Sprung Link Text
The Securities and Exchange Commission (the SEC or the Commission) filed a record 807 enforcement actions in fiscal year 2015, 52 more than it filed in 2014. It also set a record by obtaining approximately $4.2 billion in disgorgement and penalties in fiscal year 2015, a modest increase over the $4.16 billion it obtained in 2014.

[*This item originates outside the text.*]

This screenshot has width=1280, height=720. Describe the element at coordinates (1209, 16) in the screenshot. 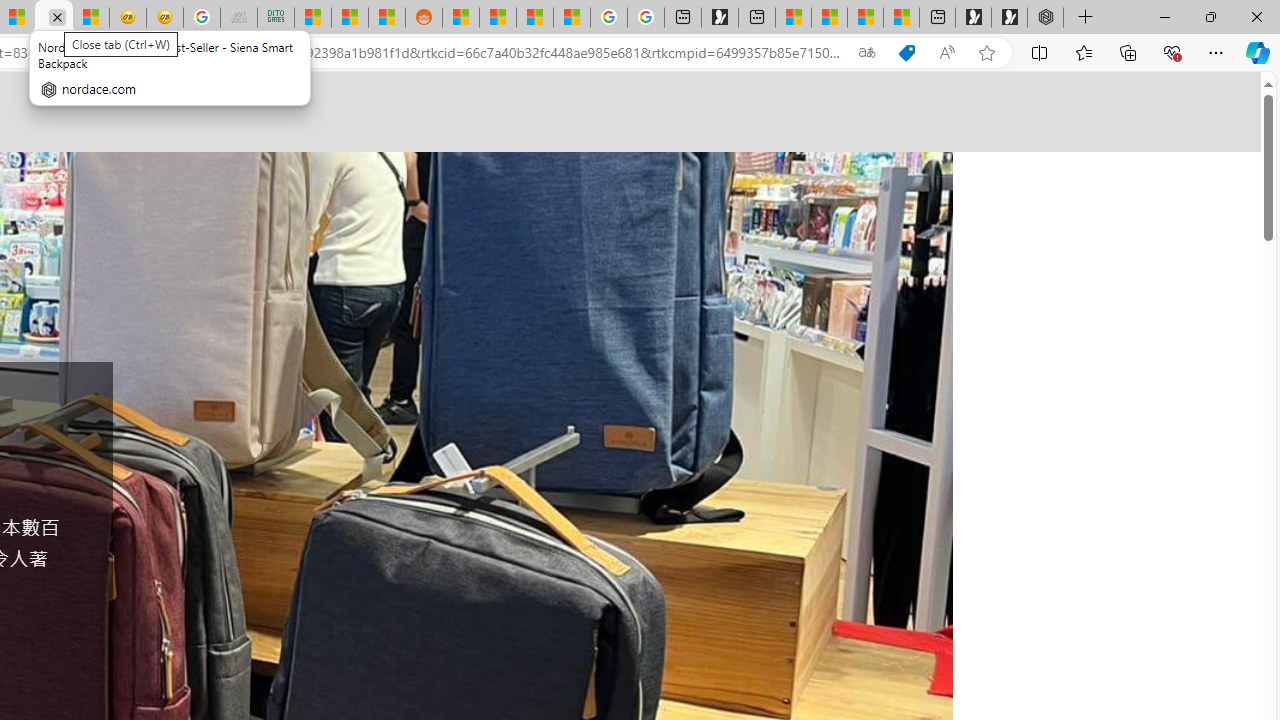

I see `'Restore'` at that location.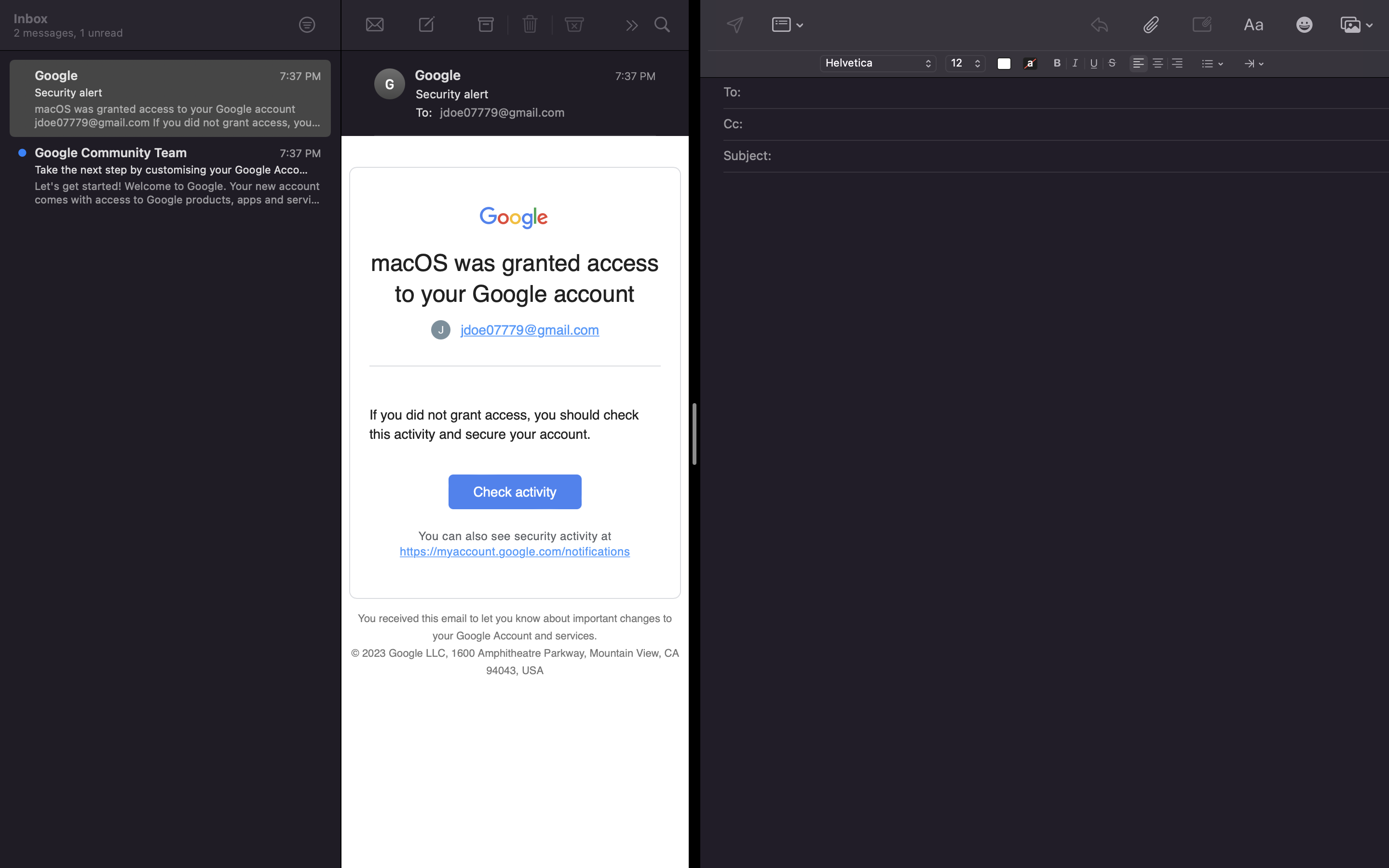 The height and width of the screenshot is (868, 1389). I want to click on Adjust the text dimension to size 18, so click(965, 64).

The second half of 2015 was notable for more than just unprecedented enforcement activity, however. Some of the key developments over the last six months, which are discussed further in this review, include the departure of Commissioners Luis Aguilar and Daniel Gallagher, challenges to the SEC’s use of administrative proceedings in litigated enforcement actions, the SEC’s continued efforts to secure admissions of wrongdoing as a condition for settling enforcement actions, the grant of a conditional bad-actor waiver to a large financial institution, the ever-increasing use of the Commission’s Whistleblower Program, a series of enforcement actions arising out of the SEC’s review of cybersecurity systems, the impact of the Supreme Court’s grant of certiorari in United States v. Salman on the future of insider trading, the institution of enforcement actions against compliance personnel, and the Second Circuit’s long-awaited decision in United States v. Litvak on what statements can qualify as material in securities fraud actions.